SELECTED TEXT:
## Start

Location
- 11800 North Rockwell Avenue Oklahoma City, Oklahoma 73162 United States

Information
- Type: public school
- Motto: "It's a great day to be alive, and it's a great day to be a Panther!"
- Established: 1978
- Locale: Suburban
- School district: Putnam City Schools
- Authority: Oklahoma State Department of Education
- Principal: Thomas McNeely
- Teaching staff: 101.24 (FTE)
- Grades: 9-12
- Enrolment: 1,577 (2023–2024)
- Student to teacher ratio: 15.58
- Colors: Cardinal red and gold
- Mascot: Panther
- Newspaper: The North Star
- Yearbook: PANTHERTRACKS
- Website: Official website

= Putnam City North High School =

Putnam City North High School (PCN, PC North) is a public high school situated in Northwest Oklahoma City, Oklahoma, United States. It is accredited by the North Central Association of Secondary Schools and is one of three high schools in the Putnam City Schools. Offering education in grades nine through twelve, North is among the highest scoring public schools in Oklahoma, ranging from End of Instruction tests to college admission exams.

==History==
Putnam City North High School opened its doors August 24, 1978. In its first year, the school took 750 sophomores and juniors from Putnam City High School and Hefner Middle School.

In 1983, the school added a freshman class and became a four-year high school.

==Notable alumni==

- Sam Bradford, 2008 Heisman Trophy winner, University of Oklahoma quarterback 2007–2009. Number 1 overall pick of the 2010 NFL draft.

## End

DATA PROVIDED:

## Start

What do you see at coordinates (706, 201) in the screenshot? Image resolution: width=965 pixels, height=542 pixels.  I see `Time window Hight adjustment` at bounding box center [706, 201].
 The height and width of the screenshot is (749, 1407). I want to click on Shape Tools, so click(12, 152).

## End

REQUIREMENTS:
**a.** Reproduce word for word the part of the Putnam City North High School text that opens with the words containing "In 1983, the" and closes with "2010 NFL draft.".
**b.** According to the Putnam City North High School text, in what year did the school add a freshman class and become a four-year high school?
The data above is not needed here.

ANSWERS PER TASK:
**a.**
In 1983, the school added a freshman class and became a four-year high school.

==Notable alumni==

- Sam Bradford, 2008 Heisman Trophy winner, University of Oklahoma quarterback 2007–2009. Number 1 overall pick of the 2010 NFL draft.

**b.** 1983